- WORK REQUIRED
Among the entries below, the lines from the one with "Given: Select Brazil" up to and including the one with "Task: Click the chevron" are to be restated exactly, without pictures.

═══ RECORDS TO USE

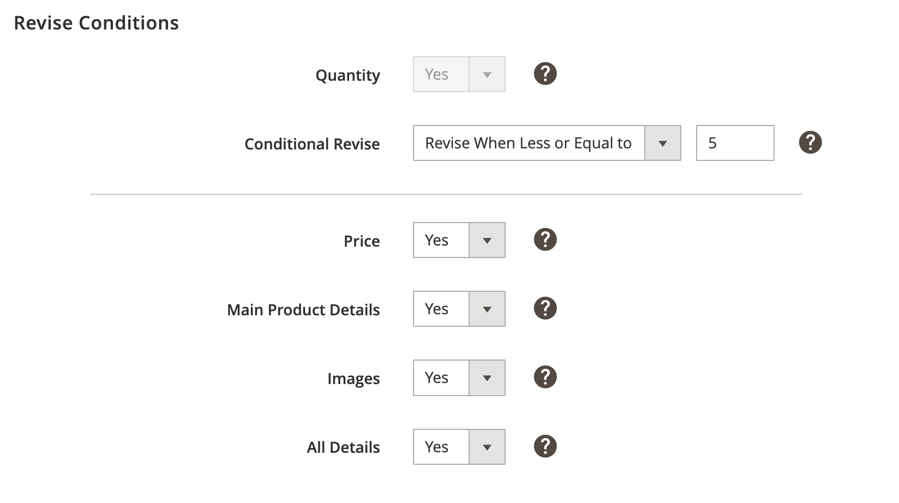The height and width of the screenshot is (503, 899).
Task: Click the Conditional Revise label text
Action: pyautogui.click(x=312, y=144)
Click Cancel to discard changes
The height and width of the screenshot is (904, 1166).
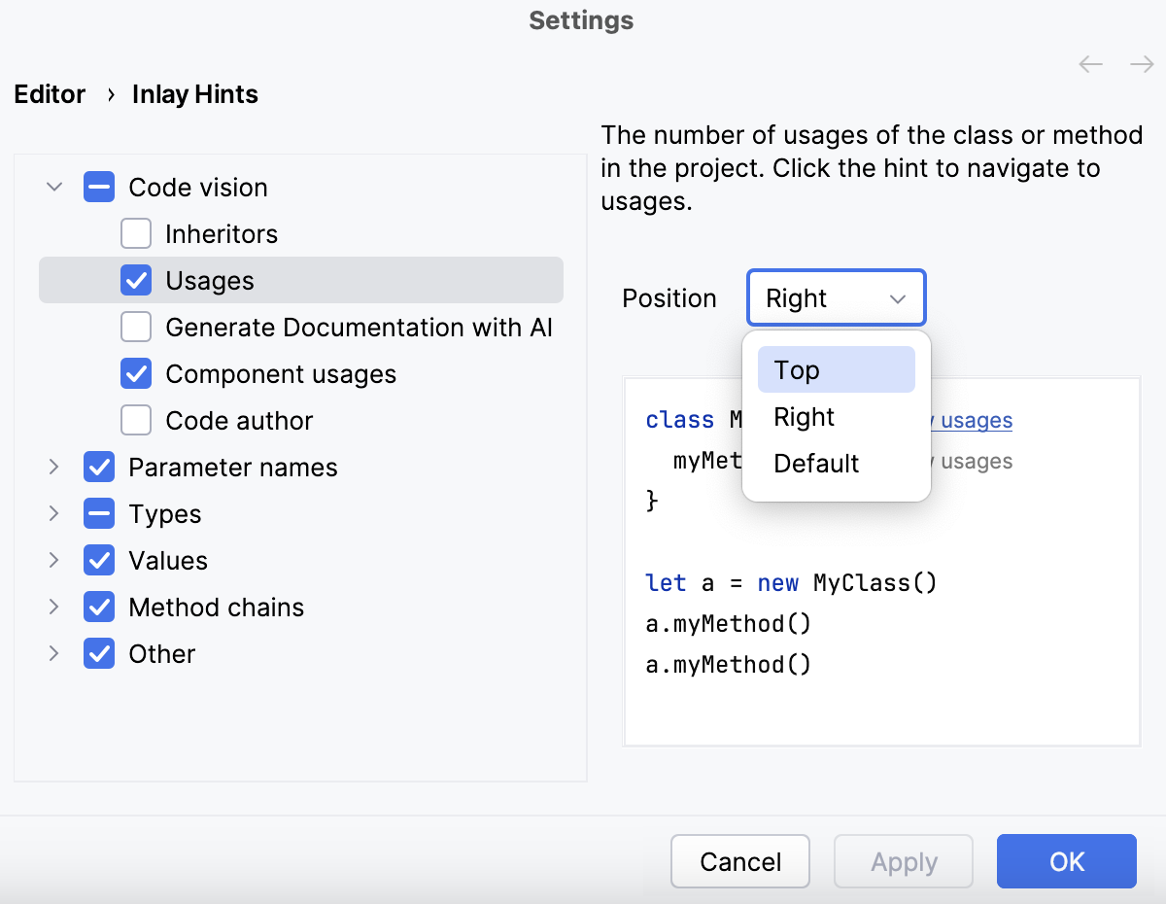click(x=739, y=861)
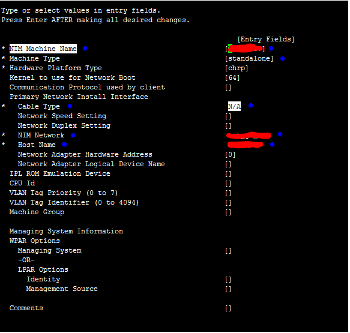This screenshot has height=333, width=350.
Task: Click the Kernel to use field showing 64
Action: point(232,78)
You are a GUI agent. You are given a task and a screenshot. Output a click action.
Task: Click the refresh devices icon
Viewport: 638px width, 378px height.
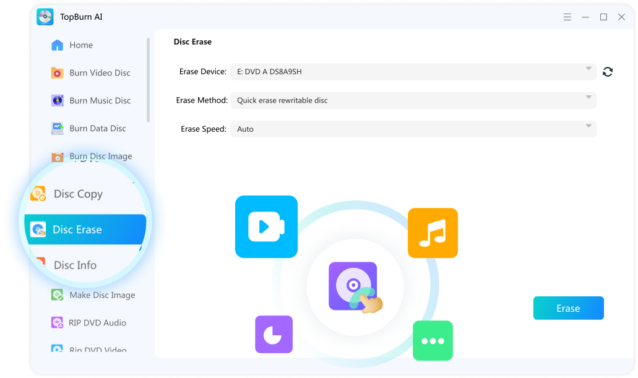pyautogui.click(x=608, y=72)
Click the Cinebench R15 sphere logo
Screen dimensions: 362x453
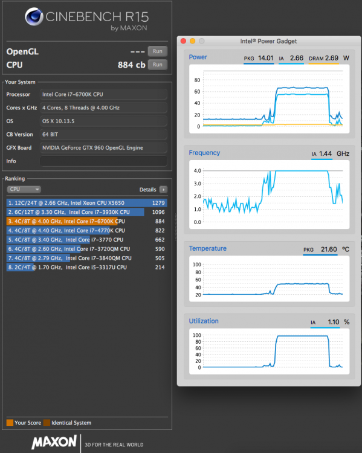pyautogui.click(x=34, y=16)
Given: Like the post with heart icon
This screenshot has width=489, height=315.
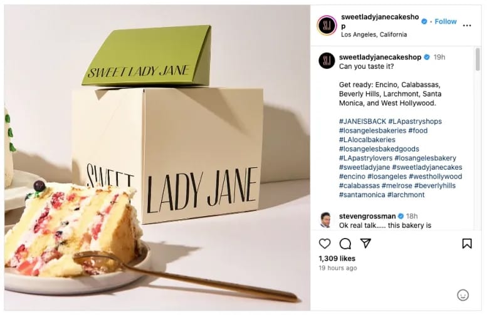Looking at the screenshot, I should [x=325, y=244].
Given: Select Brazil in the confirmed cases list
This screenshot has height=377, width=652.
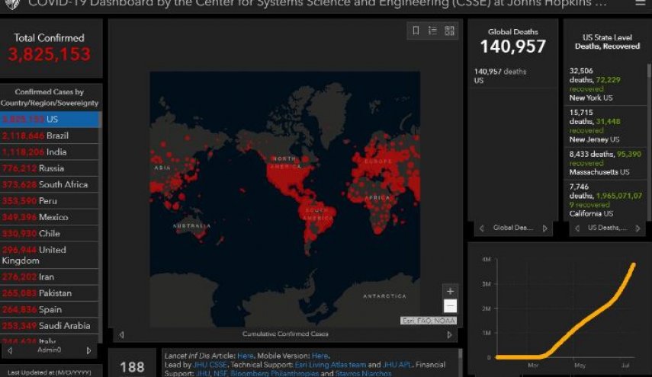Looking at the screenshot, I should pyautogui.click(x=50, y=136).

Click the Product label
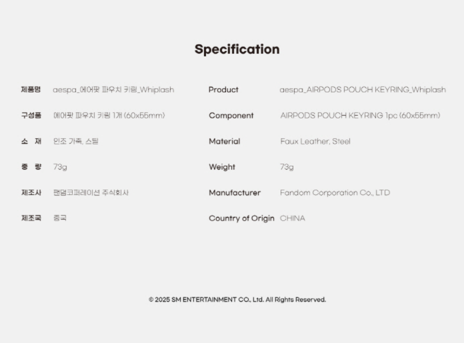(x=224, y=90)
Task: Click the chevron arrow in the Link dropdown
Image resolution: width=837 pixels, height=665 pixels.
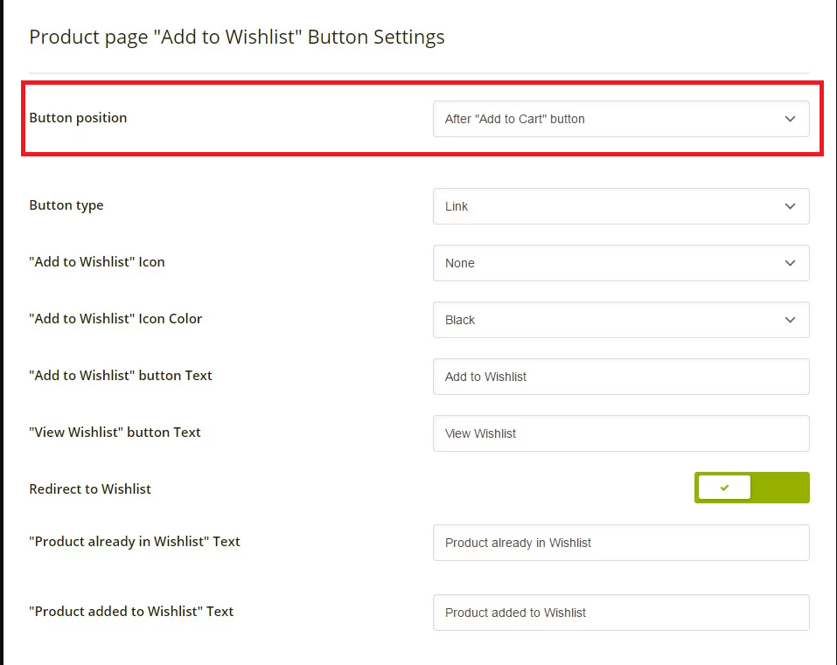Action: [x=790, y=206]
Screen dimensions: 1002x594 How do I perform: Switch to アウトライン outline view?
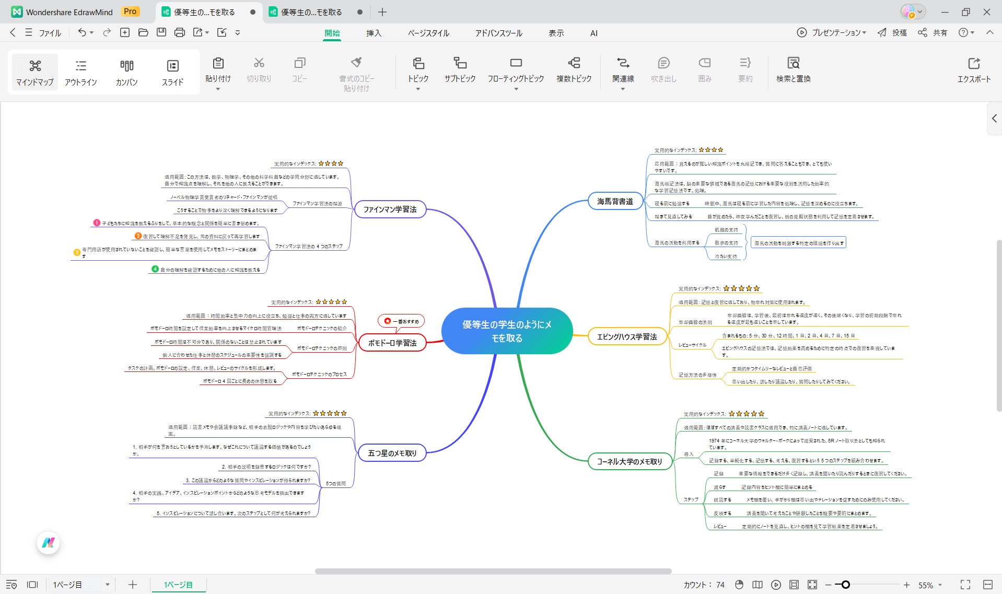pos(80,72)
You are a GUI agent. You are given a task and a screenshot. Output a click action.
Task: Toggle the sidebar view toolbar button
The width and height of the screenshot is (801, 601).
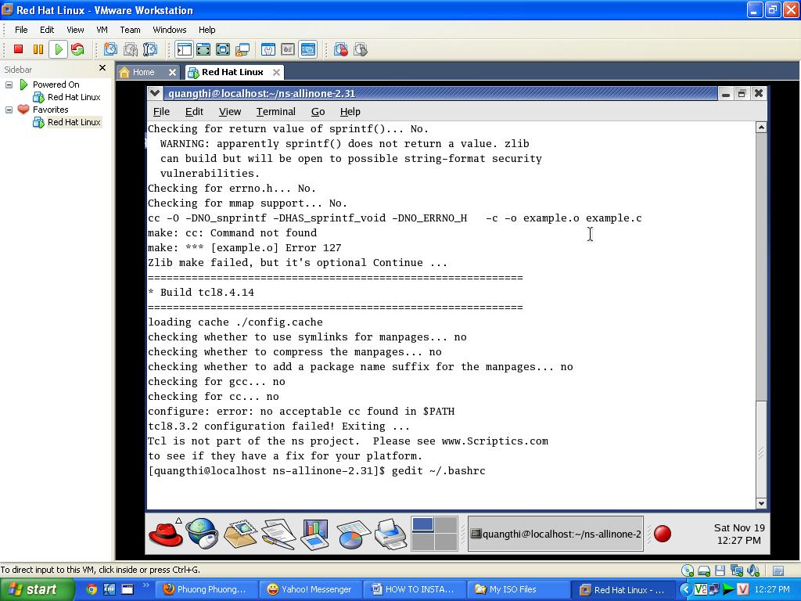184,49
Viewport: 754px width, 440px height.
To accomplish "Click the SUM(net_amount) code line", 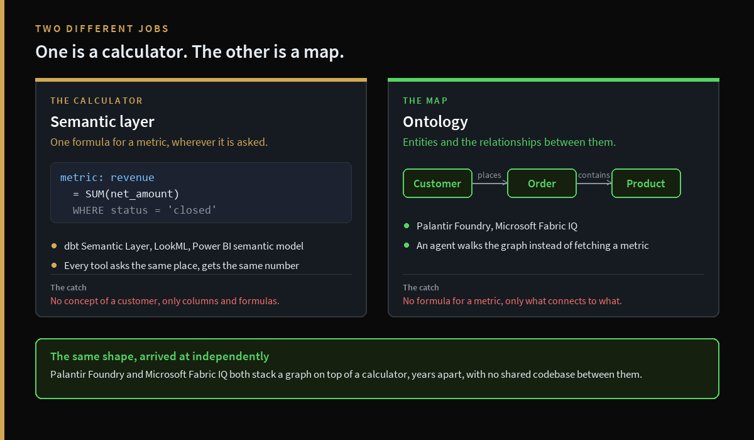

══════

- RESULT FOR THIS TASK
Given: Select Brazil in the confirmed cases list
This screenshot has height=377, width=652.
Looking at the screenshot, I should pyautogui.click(x=50, y=136).

Click the Product label
(x=224, y=90)
Task: Click the chevron arrow in the Link dropdown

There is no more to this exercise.